You can't do anything like that from inside any 32bit windows.  You
could only do that on the win98 and older because they were a 32bit
shell running on top of DOS, so they could drop down to dos and run
loadlin.

> As it turns out, the initrd parameter solved the problem,
> and I now have loadlin booting kernel 2.4.27.
> 
> No, not much, apart from a vague unease about formatting,
> partitioning, or changing MBRs if I didn't need to (the
> disk had existing data and operating systems on it).
> But see below for a comment on incremental vs big changes.
> 
> I'm hearing you on FM, buddy.
> 
> I just expected (I don't know why) that the installer
> also had an upgrade-detection capability. I don't know
> why, I just assumed it would. (My apt database got
> corrupted a few years ago, long story omitted.)

No, redhat used to do that.  Debian's upgrade system is designed to handle
incremental updates during development as well as well release to
release updates.  It is all done while the system is running an usable.
No need to reboot other than to change kernels, not even for upgrades.
Debian is not windows, and not even redhat. :)

> I just had a working system so I was trying to keep it
> working the same way. The working system used a choice menu
> in the Win98 autoexec.bat file, firing off loadlin to boot
> into Debian after 3 seconds, unless the user hits an arrow
> key to select Win98 instead, in which case the Windows GUI
> starts.

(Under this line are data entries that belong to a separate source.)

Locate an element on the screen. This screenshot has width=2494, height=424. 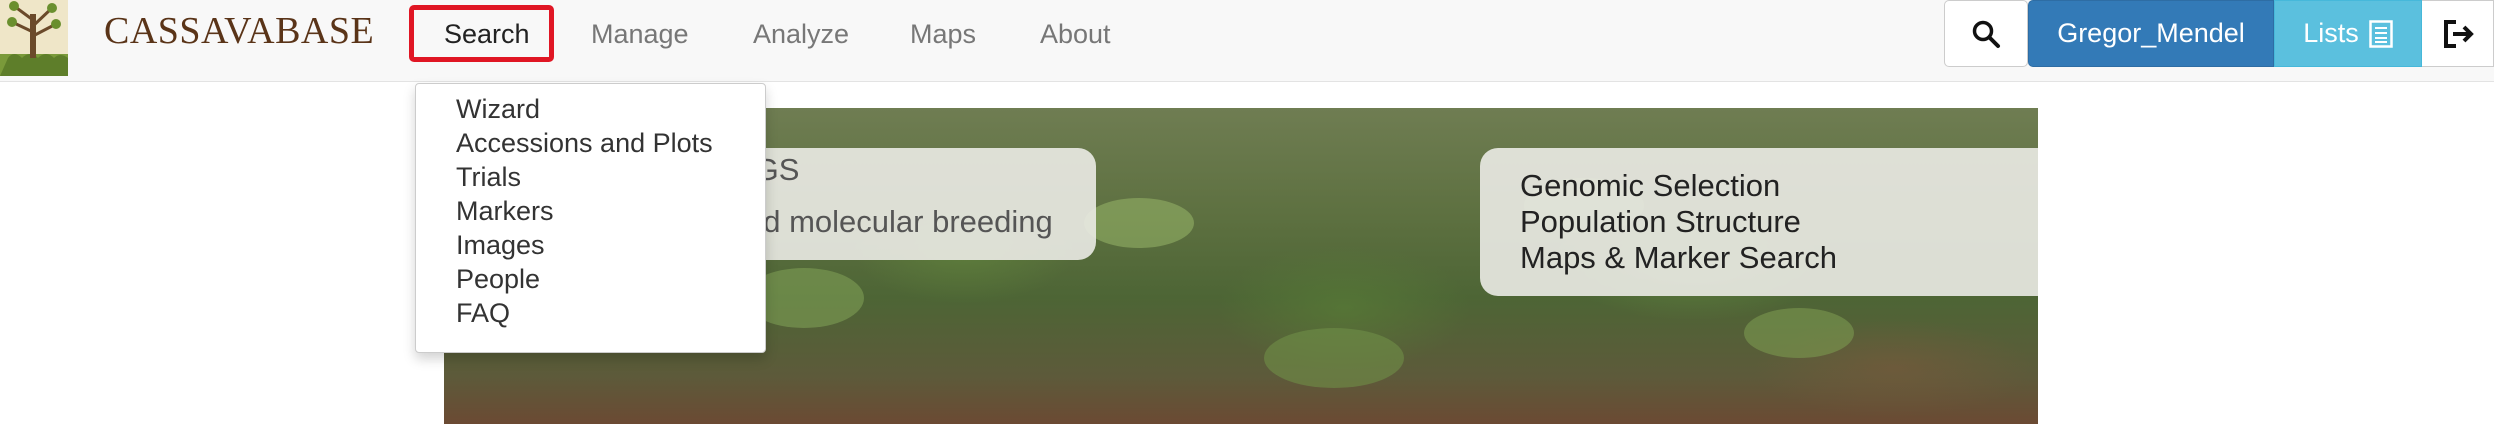
menu-item-faq: FAQ is located at coordinates (483, 314).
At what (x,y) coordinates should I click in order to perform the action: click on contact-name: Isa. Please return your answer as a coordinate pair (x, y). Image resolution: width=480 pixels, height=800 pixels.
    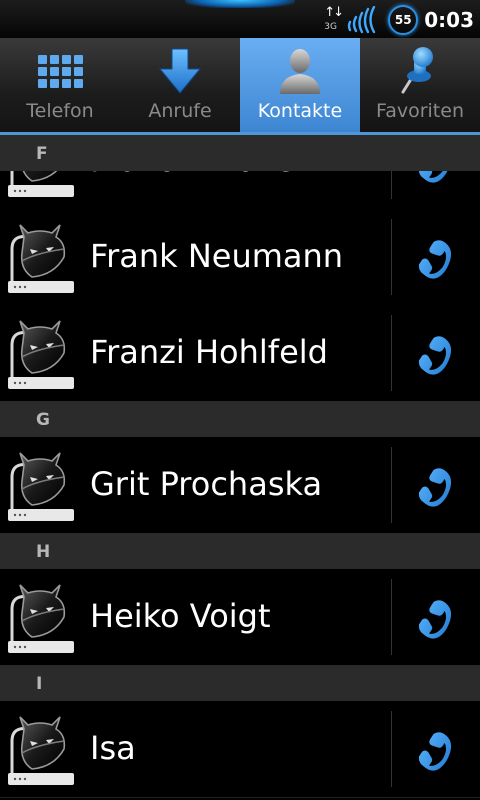
    Looking at the image, I should click on (113, 748).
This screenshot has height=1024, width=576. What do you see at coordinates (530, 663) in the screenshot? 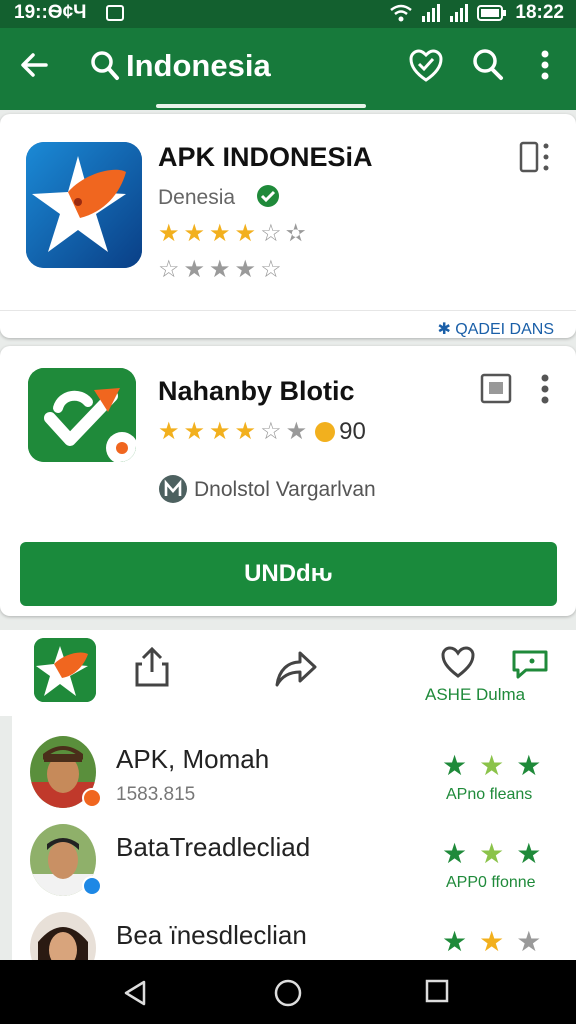
I see `chat-icon` at bounding box center [530, 663].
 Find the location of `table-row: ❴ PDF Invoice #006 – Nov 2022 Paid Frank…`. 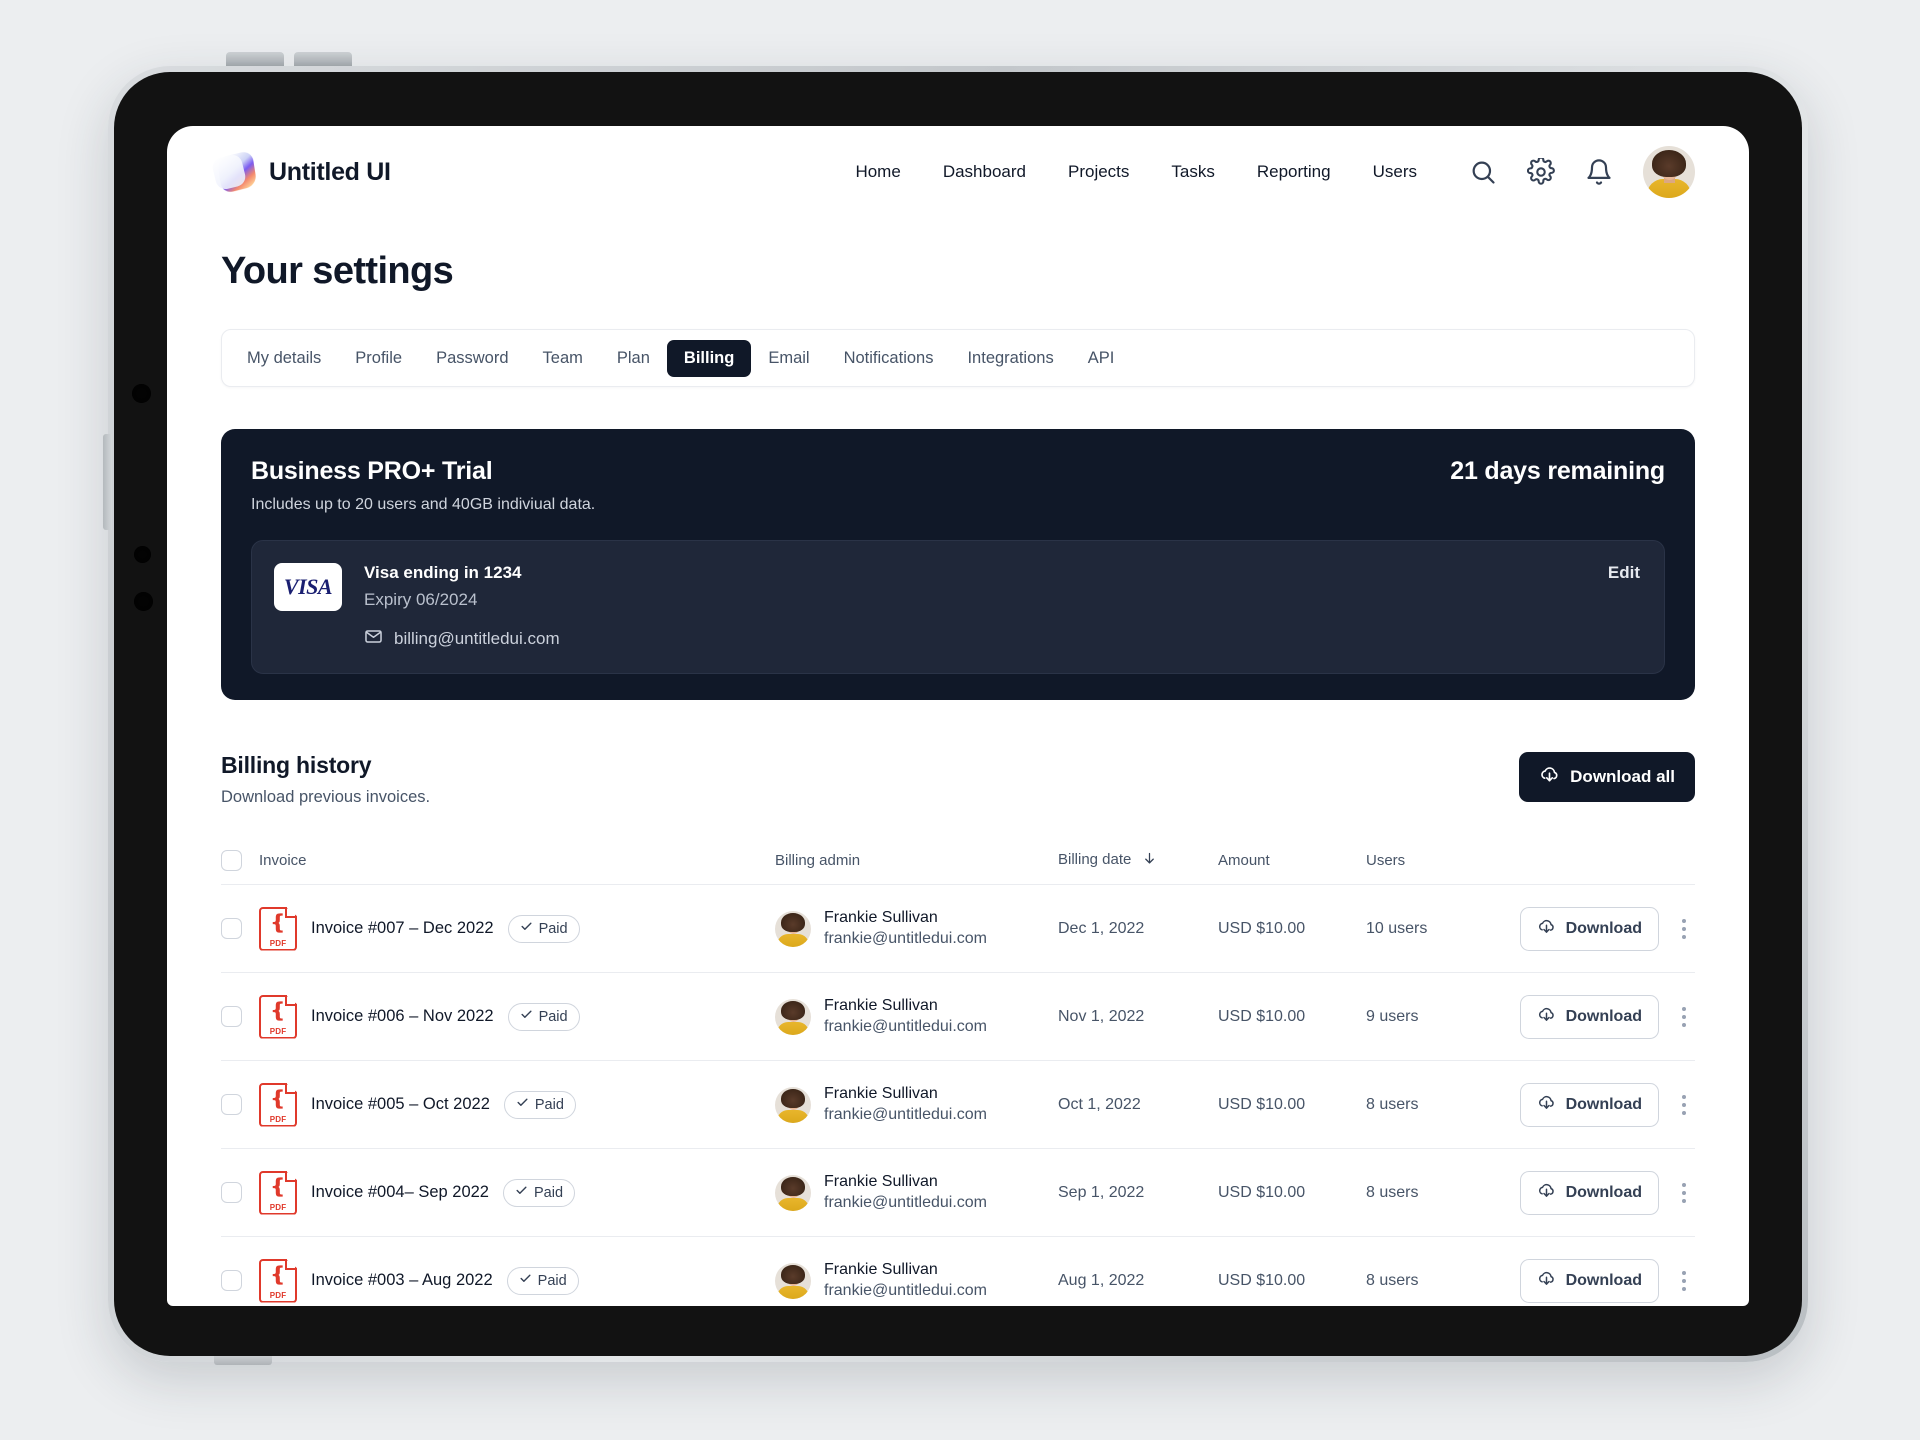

I had a vague preference for keeping this two-stage
> bootup so that if something went wrong with the installation
> I would still have a booting Win98 system, and I could
> still go back to the old Linux 2.2 system. GRUB was a
> new thing to learn. I'm sure it's all very shiny. It just
> wasn't incremental for me, it was a break from the old,
> with the potential to screw up my system if I did something
> wrong, whereas loadlin seemed lower risk (it just involved
> copying some files to /dev/hda1). One of the reasons why
> I like Debian is that it is incremental... old software
> generally doesn't just break because someone decides I must
> do a forced upgrade (unlike other operating systems).
> So, it's not that I didn't trust GRUB, or didn't trust it
> to modify the MBR correctly, it was more that I didn't
> trust *me* to get the configuration files right (since
> I'd earlier stuffed up a LILO config file). Whereas I
> did trust myself not to break anything with loadlin (it
> just involved copying a few files and editing a script).
> So, once bitten, twice shy.

Well I would say 99.9% of the time the debian installer gets the grub
setup correct and working for all the OSs on your machine.  It didn't
used to be like that and some tweaking was sometimes required.
Microsoft's solution is much simpler: Don't support other OSs and don't
support dual boot systems (except recognizing older windows versions).

> OK, well, I didn't realise that using loadlin wasn't very
> realistic, since it's been working for me for five years,
> and it now works with Debian 3.1.r1 for me. So, I just
> didn't know it was deprecated, and I'm unsure how I was
> supposed to know, short of asking here.

Sure it can work, but the installer doesn't have a reason to support it,
since loadlin is unusual to use, and to actually set it up fully
requires messing with autoexec.bat and config.sys on the DOS system, or
creating a batch file with the right options, and then adding some
support for updating this when new kernels installed (since that is done
for lilo and grub users already).  It just isn't realistic to support,
when there are much better solutions already supported.

> But it looks like GRUB is the way to go in future, and
> certainly for new machines (which don't have Win98!).
> So thanks for the info!

GRUB in the MBR is the right solution for almost all machines.